In the entries below, find the line with "Task: Click the 6.1 income growth cell" and print exactly every line from there up to and including the line with "Select the Girone", with no other lines.

__Data for this task__
'''

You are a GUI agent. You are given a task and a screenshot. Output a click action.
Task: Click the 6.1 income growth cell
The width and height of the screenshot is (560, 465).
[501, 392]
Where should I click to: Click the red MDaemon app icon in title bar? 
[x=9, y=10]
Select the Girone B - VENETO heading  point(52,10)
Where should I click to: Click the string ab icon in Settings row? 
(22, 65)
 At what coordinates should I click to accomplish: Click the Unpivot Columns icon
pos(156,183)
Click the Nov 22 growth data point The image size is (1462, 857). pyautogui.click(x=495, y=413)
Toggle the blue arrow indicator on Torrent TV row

'''
'''

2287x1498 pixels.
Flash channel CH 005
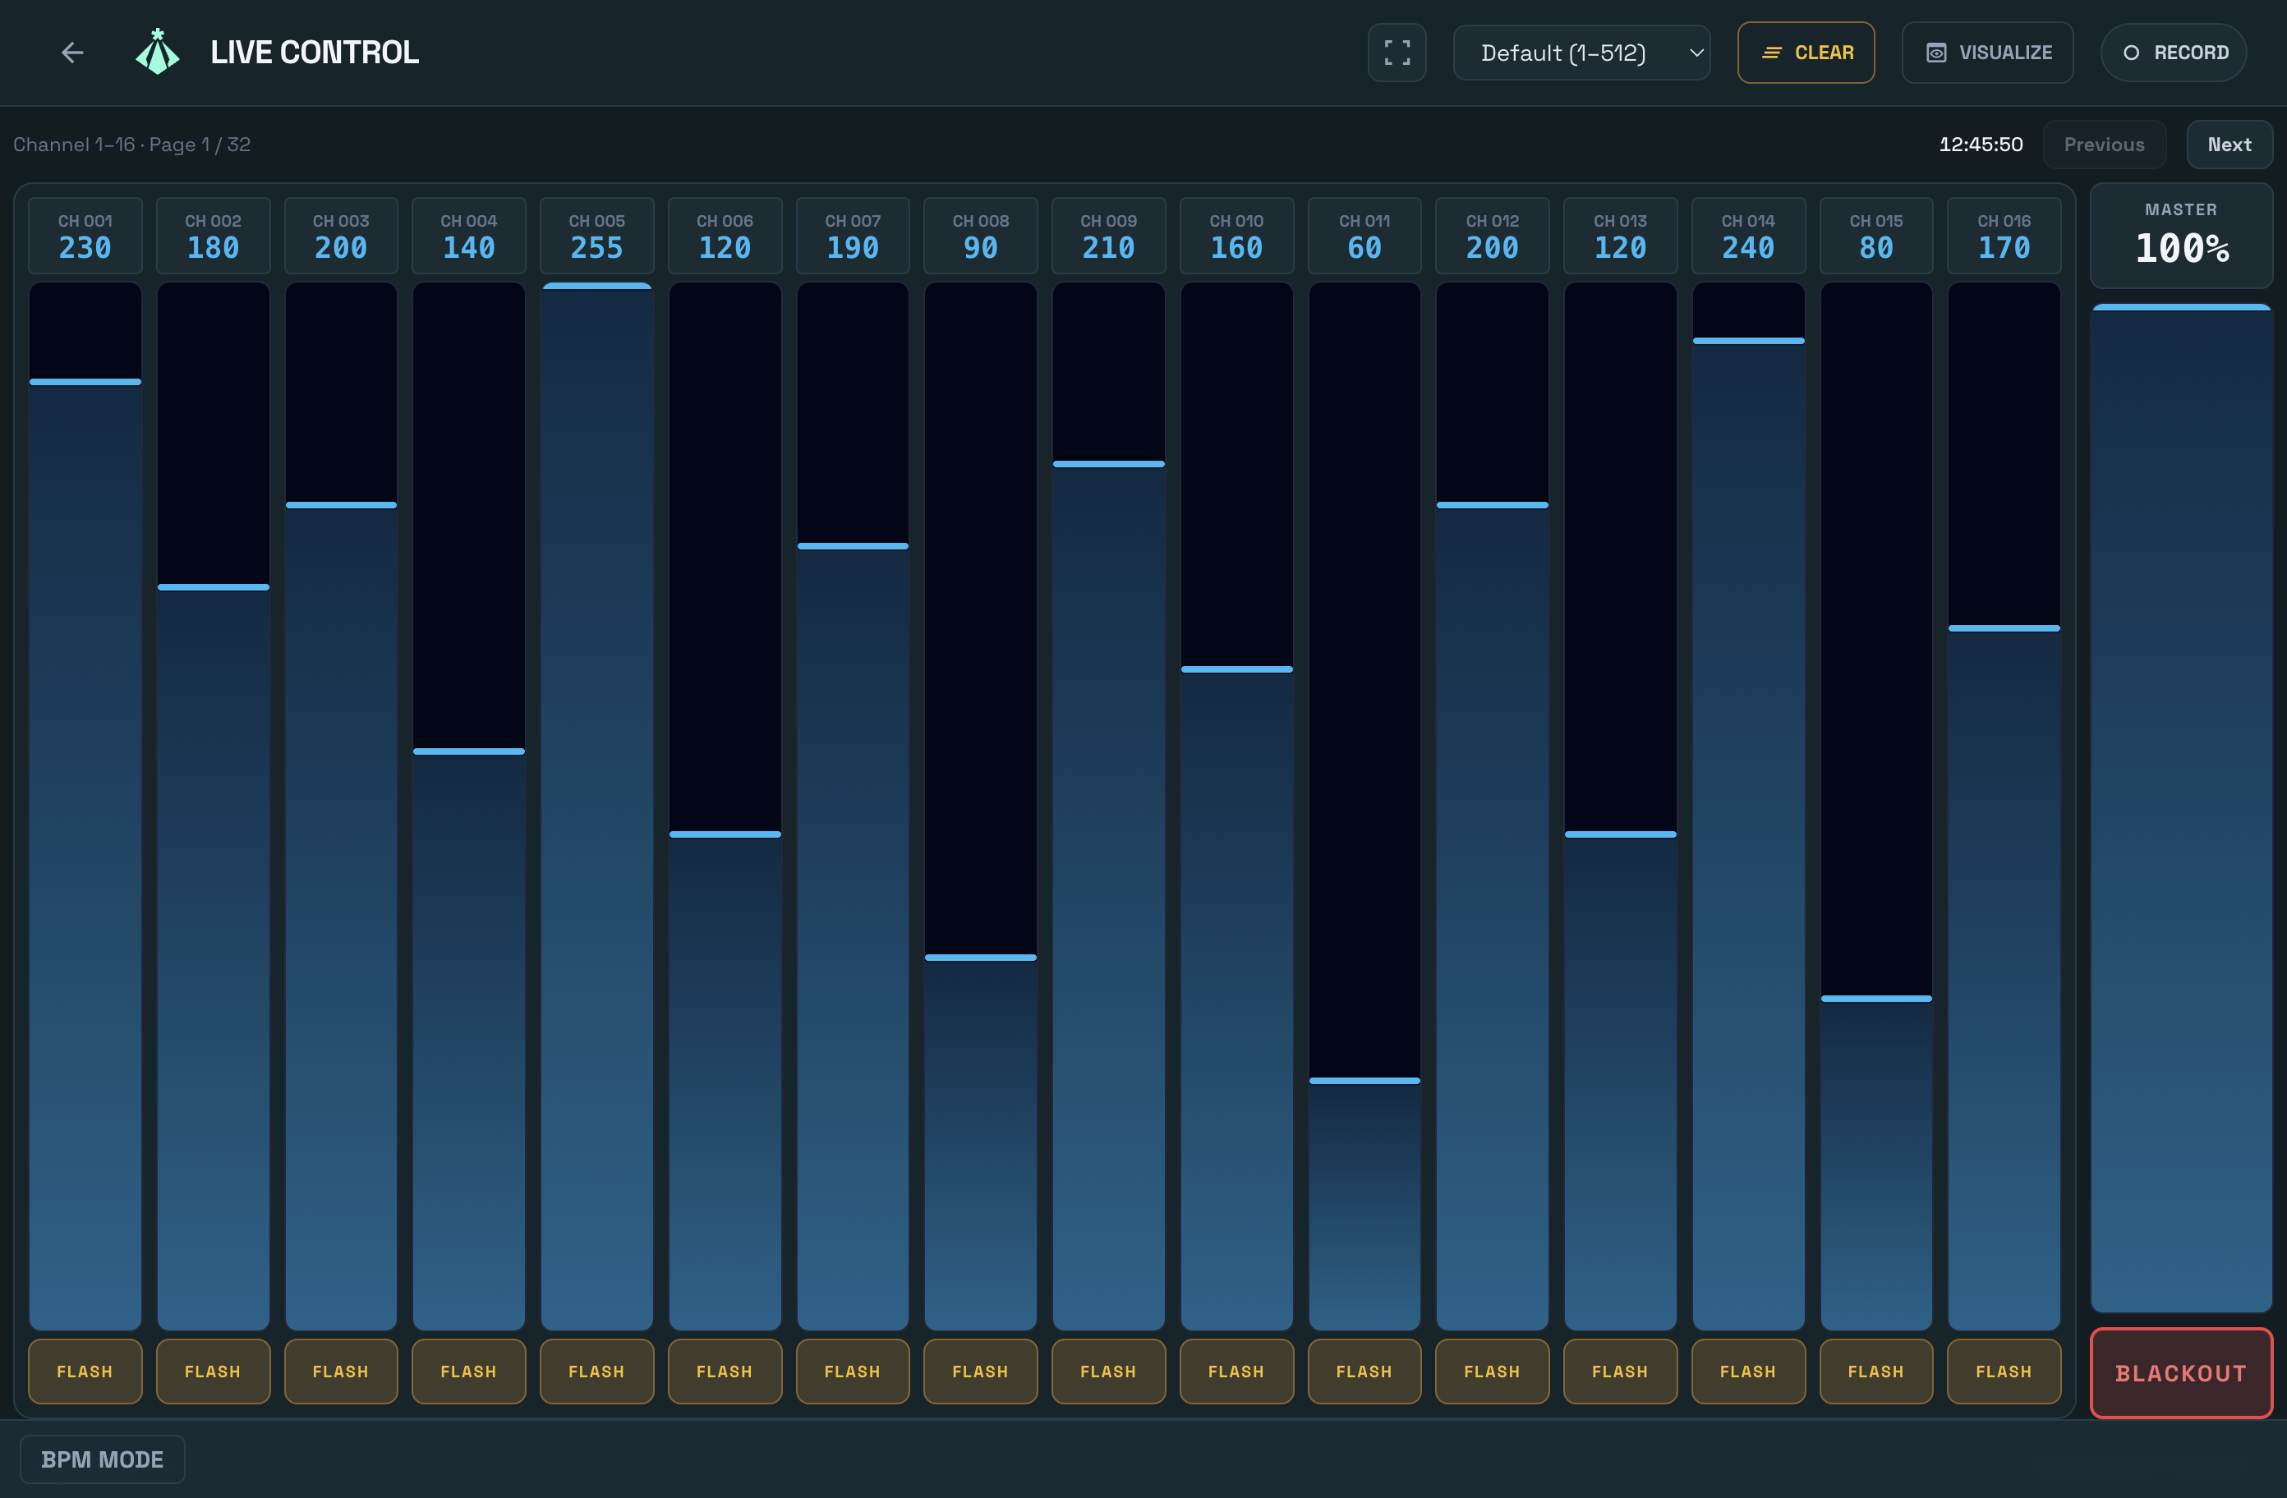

'''

__The completed task__
Task: Click the 6.1 income growth cell
The width and height of the screenshot is (560, 465).
[501, 392]
Where should I click to: Click the red MDaemon app icon in title bar? 
[x=9, y=10]
Select the Girone B - VENETO heading  point(52,10)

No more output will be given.